Monday, July 29, 2013
There's no better place to beat the heat on a hot summer day than in a dark cool cave. Crystal Cave, located in rural Berks county, Pennsylvania, draws more customers than any other cave in the "Keystone State." In fact it's regarded as the most popular natural attraction in the state. Since May of 1872 the cave has attracted millions of visitors. It was not only the first show cave to open in the state, but is also one of the earliest tourist attractions to operate in Pennsylvania. Astoundingly the cave had only been discovered slightly more than 6 months before becoming an attraction.
In November of 1871, William Merkel and assistant John Gehret were blasting for limestone to be used on the Merkel farm. The two men however made a more remarkable discovery. The two men stumbled upon a small opening in the side of a hill near the Merkel farmhouse. Digging away the exposed dirt, the men made an opening large enough to peak their curiosities. Once inside the cavernous hole the men discovered blackness.
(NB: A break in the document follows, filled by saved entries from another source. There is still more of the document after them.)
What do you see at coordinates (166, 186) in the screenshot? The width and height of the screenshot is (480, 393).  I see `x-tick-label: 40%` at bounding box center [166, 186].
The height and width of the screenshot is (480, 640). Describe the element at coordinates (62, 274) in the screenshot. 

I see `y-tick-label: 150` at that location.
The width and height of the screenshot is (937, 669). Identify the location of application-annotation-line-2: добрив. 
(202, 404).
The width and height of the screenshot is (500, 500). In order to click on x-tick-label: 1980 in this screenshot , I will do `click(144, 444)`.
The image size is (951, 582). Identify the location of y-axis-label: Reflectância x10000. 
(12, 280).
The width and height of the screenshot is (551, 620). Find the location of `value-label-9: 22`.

Encouraged, and with word quickly spreading about their unusual find, the men quickly made plans to follow up with the proper equipment. A few days later John Gehret along with some daring neighbors returned outfitted with lanterns, ropes, torches, and ladders. What they discovered had astonished them. Resting on a farm in rural Kutztown was a cavern dating back millions of years.
A few weeks later another group of explorers went back to explore more of the cave. While inside they became fixated upon the diamond-like crystals that had adorned the inside walls of this mountain. Flabbergasted by their extraordinary discovery the men quickly had these crystals examined by an expert jeweler. Only to be disappointed that they hadn't discovered diamonds. However discouragement didn't last long, as the men had learned the size and depth of their discovery. The cavern became known as the "Crystal Cave."
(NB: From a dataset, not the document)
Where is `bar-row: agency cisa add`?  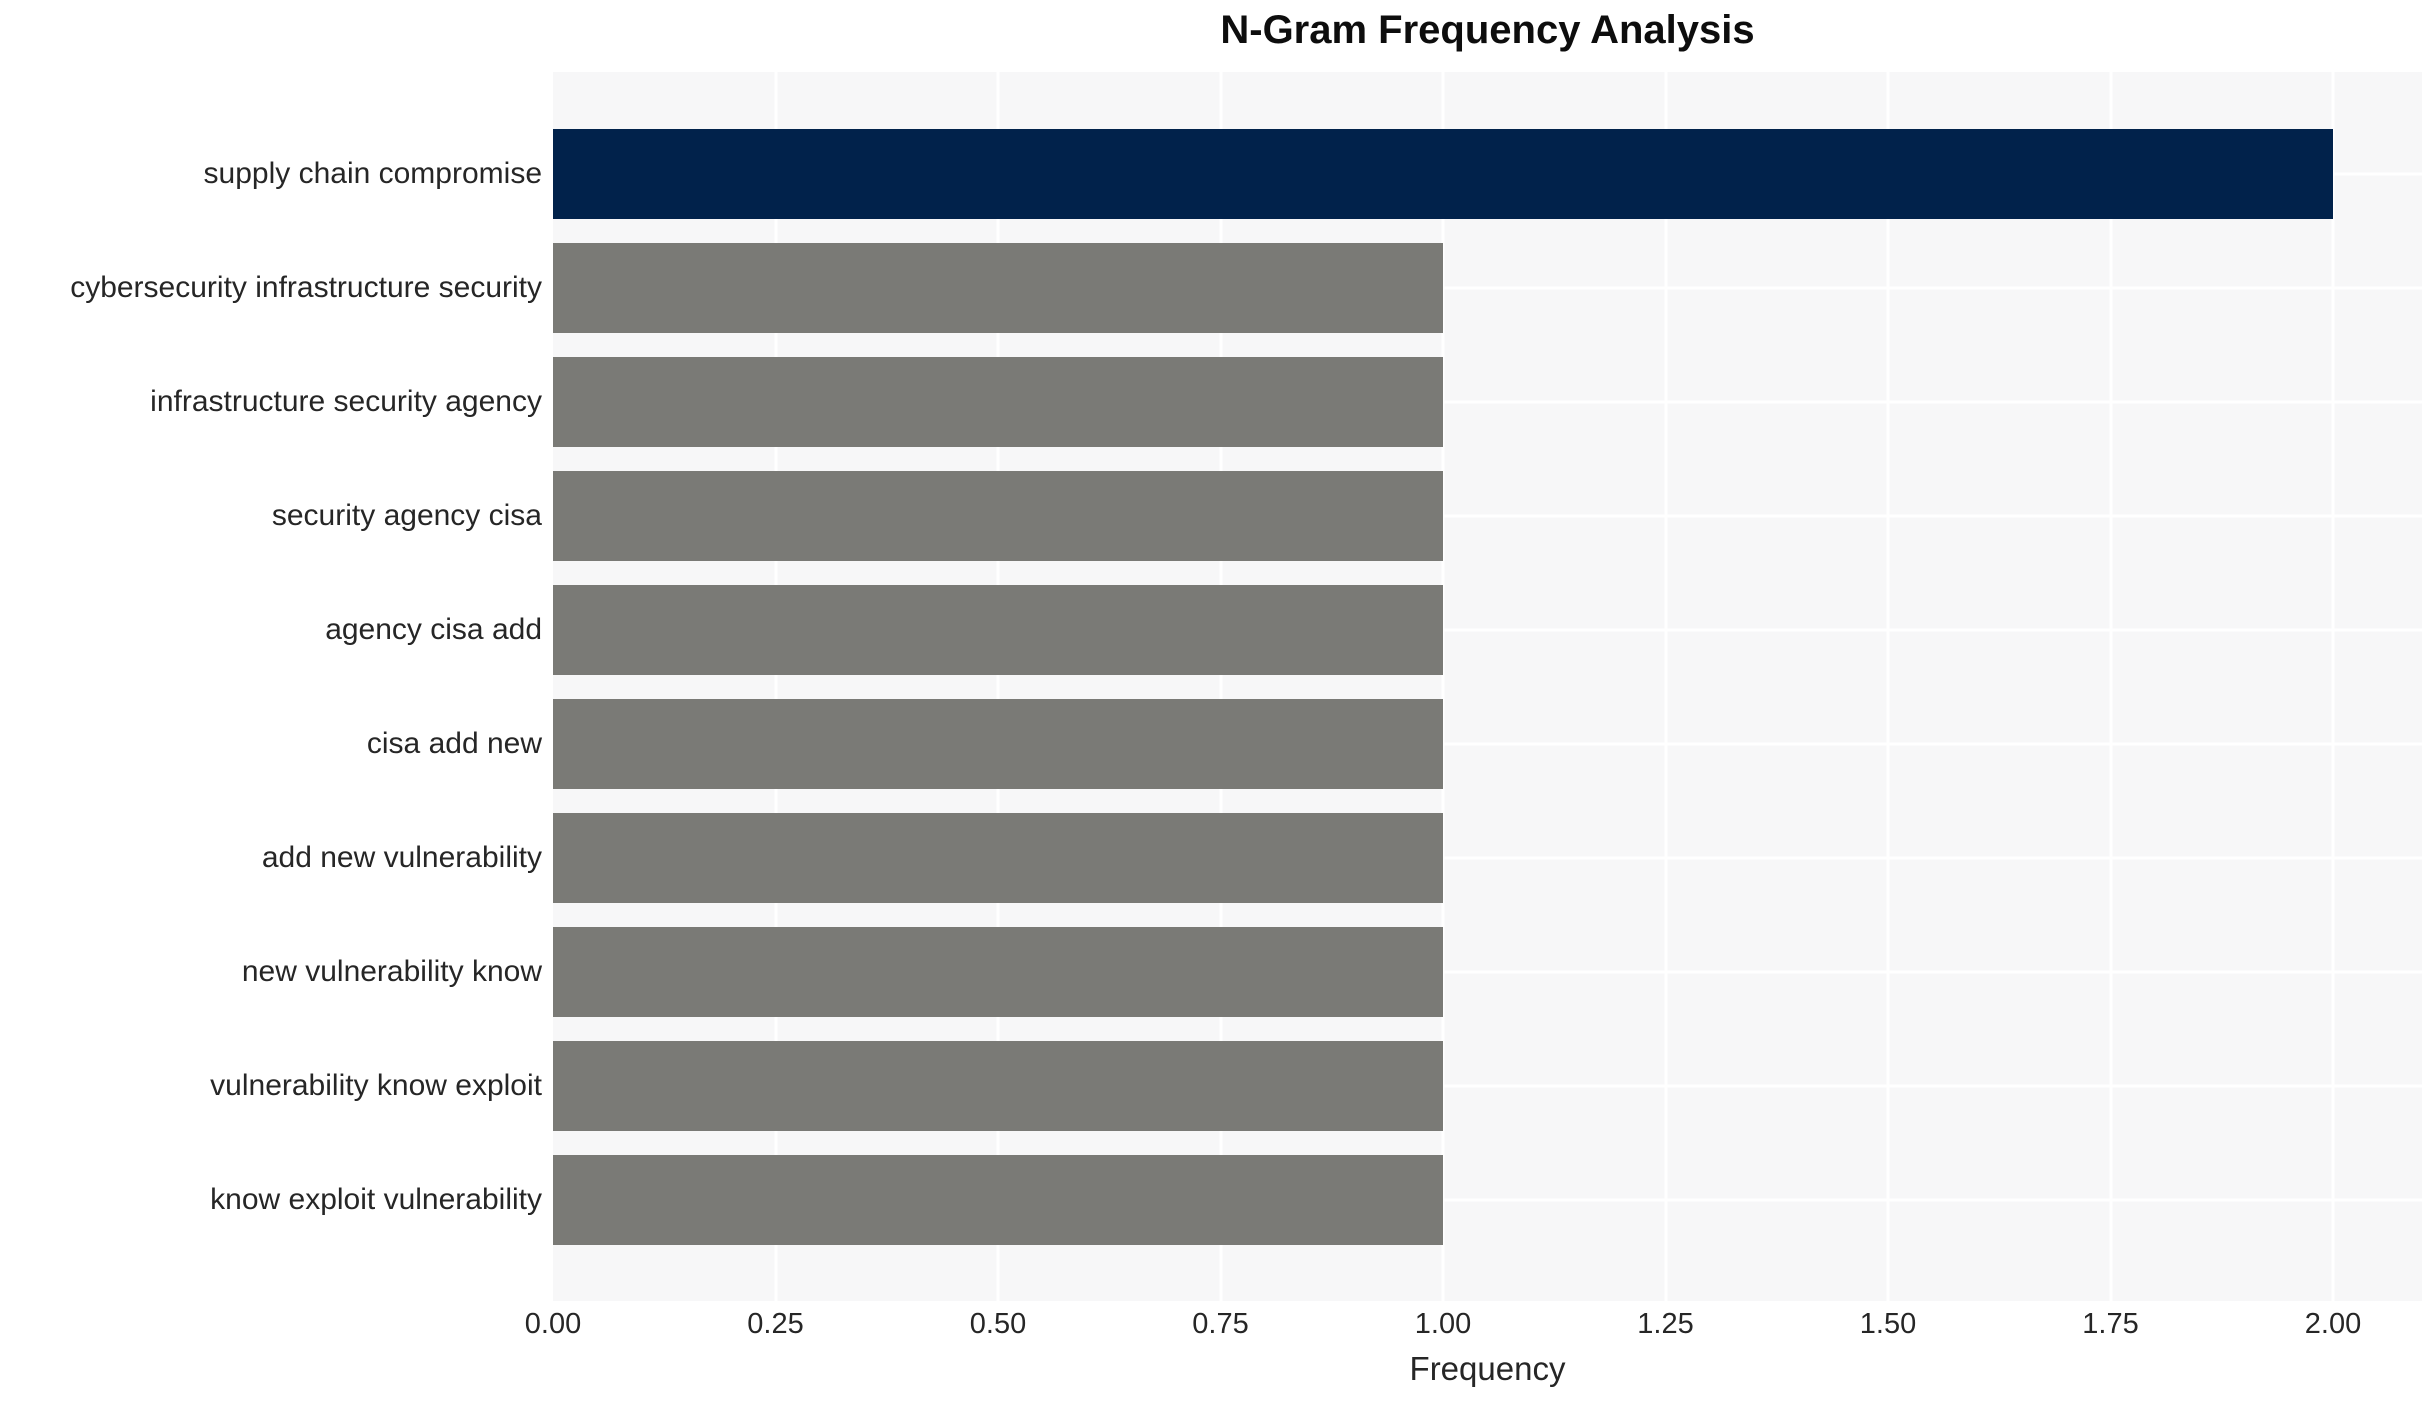
bar-row: agency cisa add is located at coordinates (1374, 630).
As word spread about the cave's discovery, so did the interest in seeing it. Within months the cave had been visited by dozens of unknowing neighbors who were quietly putting the natural formations in quick danger. A local neighbor who had a passion for Native American artifact collecting as well as geology purchased the property from the Merkels and immediately placed wooden planks over the caves opening.
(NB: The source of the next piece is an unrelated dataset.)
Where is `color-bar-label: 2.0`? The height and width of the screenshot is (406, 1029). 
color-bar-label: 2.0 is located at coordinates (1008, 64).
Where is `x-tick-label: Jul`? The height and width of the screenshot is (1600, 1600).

Almost instantaneously after receiving the property Samuel Kohler began plans for a cave tour. Laying wooden stairs with railings, as well as boardwalks along the inside. He then began to give structures within the cave names. Choosing animals that the formations often resembled. Using candles and laterns to illuminate the interior of the cave. Mr. Kohler soon began his tours.
On May 25th 1872 the Grand Illumination of Crystal Cave occurred. Admission was twenty-five cents. From that point on the cave became one of Pennsylvania's first tourist attractions. And has remained relatively unchanged since then...well except the price.